Moroz also mentioned in his resolution, Brandon’s Food Rescue Grocery store’s model of accepting excess food from retail and warehouse distributors and selling that “rescued” food to community members at a discounted price.

“How is it possible that we are throwing out food, huge quantities of food, while some Manitobans go to bed hungry and almost all Manitobans face some form of anxiety over their future access to healthy food?” Ted Dzogan, the Food Rescue Store’s food rescue extraordinaire told the Sun.

Dzogan was in the gallery of the legislature when the resolution was presented and said it has set the stage for people who are willing to talk about food waste and work on solutions to the issue.

“One of the reasons the food rescue store has been successful, is we actually listen to people in the supply chain, the producers, the truckers, retailers, and they tell us about their pain, and then we come up with a way for them to feel less pain, but still play ball with us,” he said.

Many donors to the Food Rescue Grocery Store don’t want to be identified, Dzogan said, as some of the excess food they receive is from a miscommunication or a mistake, like a restaurant ordering a double shipment of milk in error, or another shipment of a product arriving but the sales on that product are down.

He explained that the Food Rescue Grocery Store works to accommodate donors’ needs, even if it means putting in extra effort to move the products into unmarked boxes just to ensure that the donor’s need for privacy is met.

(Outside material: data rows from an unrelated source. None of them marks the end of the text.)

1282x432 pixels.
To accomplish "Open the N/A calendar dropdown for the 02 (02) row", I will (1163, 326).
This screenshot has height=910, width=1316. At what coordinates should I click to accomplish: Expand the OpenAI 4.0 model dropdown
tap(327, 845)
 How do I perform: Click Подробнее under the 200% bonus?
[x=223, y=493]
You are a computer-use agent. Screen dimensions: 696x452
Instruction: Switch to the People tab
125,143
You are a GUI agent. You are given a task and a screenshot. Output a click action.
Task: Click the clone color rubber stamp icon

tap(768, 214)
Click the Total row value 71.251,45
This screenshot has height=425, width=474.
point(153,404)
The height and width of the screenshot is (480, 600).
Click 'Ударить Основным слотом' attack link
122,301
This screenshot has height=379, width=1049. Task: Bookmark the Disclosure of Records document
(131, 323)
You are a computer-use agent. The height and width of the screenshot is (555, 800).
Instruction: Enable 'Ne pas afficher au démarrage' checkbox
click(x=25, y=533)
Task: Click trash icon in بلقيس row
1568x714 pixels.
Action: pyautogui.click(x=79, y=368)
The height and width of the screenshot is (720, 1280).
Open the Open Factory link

Dzogan said that it’s important that people in the food distribution chain are not punished for such mistakes, rather there is an easy path for those people to divert their excess food, quickly and easily.

“We’re talking about provincial legislation, but we’re also talking about spearheading something that could be bigger,” Dzogan told the Sun. “We need to create opportunities for social agencies and private partners to work together in a way that fits their community best.”

Jennifer MacRae, Manitoba food rescue and emissions reductions project manager of Climate Change Connection, agrees that food rescue will look different in different communities but said that the Brandon store model is a model that is scalable, and is something she has been trying to implement in Winnipeg.

She says that work needs to be done on creating the infrastructure for food rescue organizations to be able to quickly receive and store excess food and a process that makes it easier for distributors to donate their excess food rather than sending it to the landfill.

“We just need a better storage solution that’s safe and can give time to some of these service agencies to be more efficient [and] less reactive, but also to present a pain free option for retailers and suppliers that is confidential, that is quick [and] reliable,” MacRae said.

She also emphasized how food rescue tackles two massive problems — poverty and climate change. When food rots in landfills, she explained, it produces methane gas, which traps more heat in the atmosphere per molecule than carbon dioxide, making it more harmful to the environment than carbon dioxide.

According to Second Harvest, a Canadian food rescue organization, nearly 60 per cent of food produced for Canadians is lost and wasted annually, and 32 per cent of that, or 11.2 million tonnes of that food is edible and could be redirected to the dinner tables of families.

“There’s a huge potential here for our government to tackle two issues that they say they want to tackle — climate change and poverty,” MacRae said. “And we know that hungry communities are not safe communities. And this is good food, it’s not food that is rotting, it’s not food that’s mouldy, it’s perfectly good food that is overproduced, or gets stuck in transit, or doesn’t meet store acceptability standards.”

Meanwhile, as the resolution will return to the legislature for more debate, Dzogan hopes that the next step will be for a working group of government agencies and those in the public and private sector who produce, transport and retail food.

“Do not legislate one way to do things,” he said. “Open the door for people, so they have the tools to solve a problem.”